I rischi, tuttavia, sul fronte dell'inflazione, sembrano saldamente orientati verso un potenziale sottostima dell'obiettivo di inflazione, in particolare poiché l'economia continua a perdere slancio, con la recente debolezza del settore manifatturiero che ora sta diventando sempre più evidente anche nell'importantissimo settore dei servizi.
Forse il rischio più grande per le prospettive di inflazione e crescita deriva dal potenziale di un'altra guerra commerciale "occhio per occhio" con gli Stati Uniti. La preferenza del presidente entrante Trump di imporre tariffe apparentemente per capriccio, al fine di portare i partner commerciali al tavolo delle trattative è ben nota, con Cina, Canada e Messico che hanno già affrontato l'ira di Trump, ben prima del giorno dell'insediamento.

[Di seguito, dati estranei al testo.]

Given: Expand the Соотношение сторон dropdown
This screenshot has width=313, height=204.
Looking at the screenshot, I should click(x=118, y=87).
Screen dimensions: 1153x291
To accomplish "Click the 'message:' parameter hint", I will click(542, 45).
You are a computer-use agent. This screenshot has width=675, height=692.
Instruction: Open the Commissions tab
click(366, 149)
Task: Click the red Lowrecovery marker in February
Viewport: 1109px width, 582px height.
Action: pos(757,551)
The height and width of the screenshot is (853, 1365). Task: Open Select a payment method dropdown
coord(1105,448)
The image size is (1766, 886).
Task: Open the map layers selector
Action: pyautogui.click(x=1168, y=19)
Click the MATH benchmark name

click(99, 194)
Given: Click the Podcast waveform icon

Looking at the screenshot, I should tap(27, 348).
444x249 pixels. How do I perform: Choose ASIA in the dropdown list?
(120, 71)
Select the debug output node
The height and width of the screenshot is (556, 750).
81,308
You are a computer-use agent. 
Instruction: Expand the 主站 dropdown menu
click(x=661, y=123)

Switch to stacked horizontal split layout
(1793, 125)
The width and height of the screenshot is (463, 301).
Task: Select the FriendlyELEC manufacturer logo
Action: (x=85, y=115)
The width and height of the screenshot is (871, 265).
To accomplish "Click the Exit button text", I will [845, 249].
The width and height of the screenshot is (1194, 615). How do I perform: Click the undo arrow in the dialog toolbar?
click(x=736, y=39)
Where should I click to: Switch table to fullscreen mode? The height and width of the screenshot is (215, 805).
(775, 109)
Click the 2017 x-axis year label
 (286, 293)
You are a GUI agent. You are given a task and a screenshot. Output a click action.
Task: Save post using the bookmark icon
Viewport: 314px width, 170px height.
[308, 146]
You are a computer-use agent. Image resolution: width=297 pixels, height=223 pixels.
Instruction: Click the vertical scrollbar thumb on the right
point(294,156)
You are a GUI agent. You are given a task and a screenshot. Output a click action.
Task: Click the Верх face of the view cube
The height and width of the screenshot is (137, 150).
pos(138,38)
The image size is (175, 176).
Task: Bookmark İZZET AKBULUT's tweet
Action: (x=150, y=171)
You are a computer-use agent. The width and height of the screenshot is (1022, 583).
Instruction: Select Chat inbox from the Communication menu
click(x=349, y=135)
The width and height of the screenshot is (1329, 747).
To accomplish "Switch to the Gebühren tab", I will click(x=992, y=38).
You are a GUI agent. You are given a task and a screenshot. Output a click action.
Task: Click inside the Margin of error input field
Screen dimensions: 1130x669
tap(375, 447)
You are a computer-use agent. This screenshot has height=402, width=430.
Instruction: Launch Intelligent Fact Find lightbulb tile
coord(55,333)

Sarebbe logico aspettarsi che l'UE diventi il prossimo obiettivo di Trump, probabilmente creando un ulteriore ostacolo alla crescita, ma portando con sé anche la possibilità di una ripresa delle pressioni sui prezzi, lasciando così i decisori politici della BCE alle prese con un contesto macro potenzialmente simile a una stagflazione, in particolare quando il vuoto di leadership politica dell'UE significa che qualsiasi potenziale guerra commerciale è destinata a essere prolungata.
A prima vista, niente di tutto ciò è particolarmente positivo per gli asset dell'eurozona. Tuttavia, la questione chiave con cui i partecipanti al mercato dovranno confrontarsi il prossimo anno è quando il sentiment che circonda il blocco raggiungerà un punto di "picco del pessimismo". Un segno rivelatore di tale scenario sarebbe un posizionamento short esteso e un minimo di esplosione nell'EUR/USD.
Se tale scenario dovesse realizzarsi, dimostrerebbe un mercato che ha valutato un adeguato grado di rischio e catalizzatori negativi e che non sarebbe più così sensibile al flusso di notizie pessimistiche in arrivo come visto nel 2024. Ci si aspetterebbe che tale punto di "picco del pessimismo" venga raggiunto prima che l'EUR/USD scenda alla parità, punto in cui il posizionamento affollato sopra menzionato probabilmente innescherebbe un rimbalzo con lo scioglimento degli short. Uno scenario potenziale in cui ciò potrebbe verificarsi potrebbe derivare da un allentamento più sostanziale della BCE visto come sostegno alla crescita economica e/o da una potenziale guerra commerciale che non riesce a intensificarsi in misura così significativa come i mercati attualmente si aspettano.